For the last two, it is a mistake to look for an "elegant" solution.

If you want to output your command to a file, you can check the video on IO redirection.  Basically, grep foo bar > baz will grep for the pattern "foo" in the file "bar" and output the results to the file "baz."

numbers1 - Search for numbers with dashes (ie, 123-456-7890)

numbers2 - Search for numbers with dashes and those with no dashes (ie, 1234567890)

numbers3 - Search for numbers with dashes, no dashes, and those with parens (ie, (123)456-7890)

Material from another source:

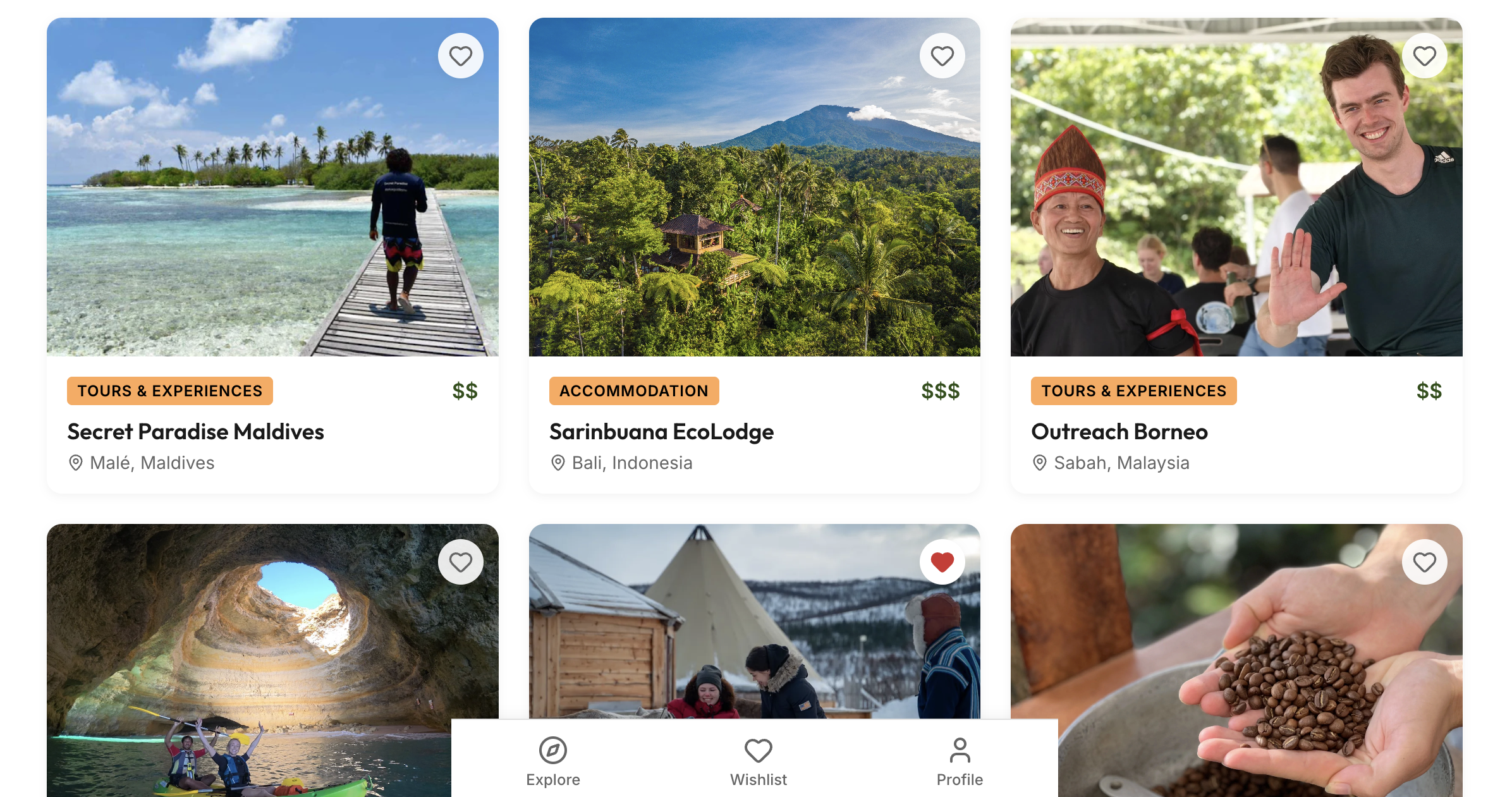
Task: Click the $$$ price indicator on Sarinbuana
Action: pos(940,391)
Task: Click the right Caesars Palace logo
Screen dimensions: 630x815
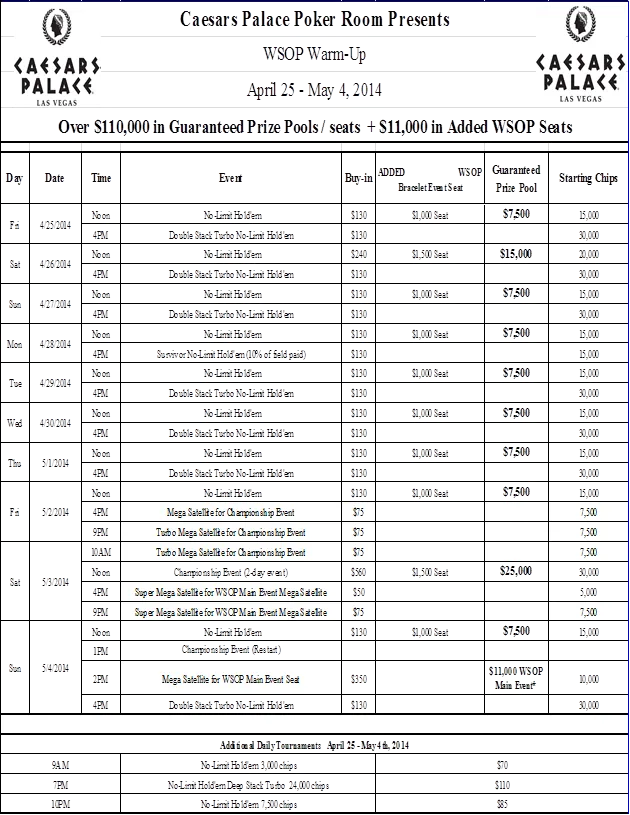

numbers4 - Again, you want dashes, no dashes, parens.  But someone malicious introduced malformed output into our files: missing parens (ie, 123456-7890 or 123)456-7890) -- so you SHOULD NOT match malformed numbers.

numbers5 - Dashes, no dashes, parens.  Now you have missing parens and missing dashes (ie, 123-4567890) as part of the malformations-- again you SHOULD NOT match malformed numbers.

EXTRA PROBLEMS (if you have time on your own, try these!): 

5. In the match-only-one folder there are three group-references files.  You need to make a regular expression that will match every line in group-references-1 and no lines in group-references-2 or group-references-3.  Then, make one that matches 2 but not 1 or 3.  Then, make one that matches 3 but not 1 or 2.  Do the same for lookarounds.  

Hint: group-references should make use of group references as per the lecture notes on the third video.

6. Go through the exercises on the lecture notes of each video for extra practice.